Depuis l’asphyxie quasi complète du fleuve début  1970, la qualité des eaux  s’est améliorée progressivement avec une très nette  amélioration dans les années 2000. Les stations d’épuration sont plus performantes et plus nombreuses,  le tissu industriel s’est modifié et les rejets sont en partie pré-traités avant de rejoindre le réseau d’assainissement commun. Ainsi le niveau moyen d’oxygénation de la Seine a augmenté de 10 % favorisant ainsi le retour des espèces.



Chaque jour, des centaines de pêcheurs taquinent le poisson depuis les berges de la Seine.
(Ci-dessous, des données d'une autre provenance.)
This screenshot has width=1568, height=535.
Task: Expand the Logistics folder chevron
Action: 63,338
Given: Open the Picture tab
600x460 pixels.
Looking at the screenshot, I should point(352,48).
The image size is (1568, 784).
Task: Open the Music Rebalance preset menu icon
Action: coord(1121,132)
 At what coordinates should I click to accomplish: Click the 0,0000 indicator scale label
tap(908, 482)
Les brèmes bordelières (Blicca bjœrkna) qui apprécient les eaux calmes où elles nagent en bandes sont pêchées régulièrement. Toutefois leur consommation est interdite en raison des polluants accumulés dans leur chair (métaux lourds, plomb, arsenic, polychlorobiphényles ou PCB), une micro-pollution invisible dispersée dans l’eau.
La présence des truites arc-en-ciel (Oncorhynchus mikiss) et des truites fario (Salmo trutta fario) provient de lâchers régulièrement effectués par les sociétés de pêche, mais aussi d'une reproduction naturelle. Celle-ci a lieu seulement en amont de Paris, plus près de la source du fleuve. Les truites aiment l'eau fraîche et oxygénée. Elles font partie des espèces qui ont progressivement réinvesti la Seine depuis l'amélioration de la qualité des eaux. Leur présence signifie aussi le retour  de l’ensemble des petites proies qui constituent leur régime alimentaire. L’étude en cours sur la biodiversité de la Seine et de ses berges élaborant le futur réseau de trame bleue de la capitale, a identifié la truite fario comme « espèce « cible » parisienne », c'est-à-dire représentative de l’habitat « eau vive ». Sa présence indique que ce milieu est favorable à l’accueil de la vie sauvage.
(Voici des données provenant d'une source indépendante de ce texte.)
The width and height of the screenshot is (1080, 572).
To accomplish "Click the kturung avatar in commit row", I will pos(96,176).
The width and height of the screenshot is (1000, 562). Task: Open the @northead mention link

Le transport par voie d'eau

À l'amont du pont règne l’intense activité du port de Tolbiac. Chaque jour, des milliers de tonnes de matériaux et déblais de chantiers gagnent ou quittent la capitale par le fleuve. Plus de 20 millions de tonnes  de marchandises transitent chaque année par l’ensemble des ports  de Ports de Paris, ce qui évite la circulation de plus d’un million de camions en Ile-de-France (le chargement d'une péniche correspond à celui de 250 camions). Ports de Paris est le premier port fluvial français et le deuxième européen. Les camions "bétonneuses" viennent, près du pont de Tolbiac, s'approvisionner en sable et ciment pour les chantiers parisiens. La reconstruction de la centrale à béton selon les normes HQE (Haute Qualité Environnementale) découle de la politique environnementale de Ports de Paris de réduire ses émissions de gaz à effet de serre. Le port de Tolbiac traite chaque année 280 000 tonnes de marchandises, évitant la circulation de 14 000 camions dans les rues de Paris. Le transport fluvial émet 2,5 fois moins de CO2 par tonne transportée que par la route.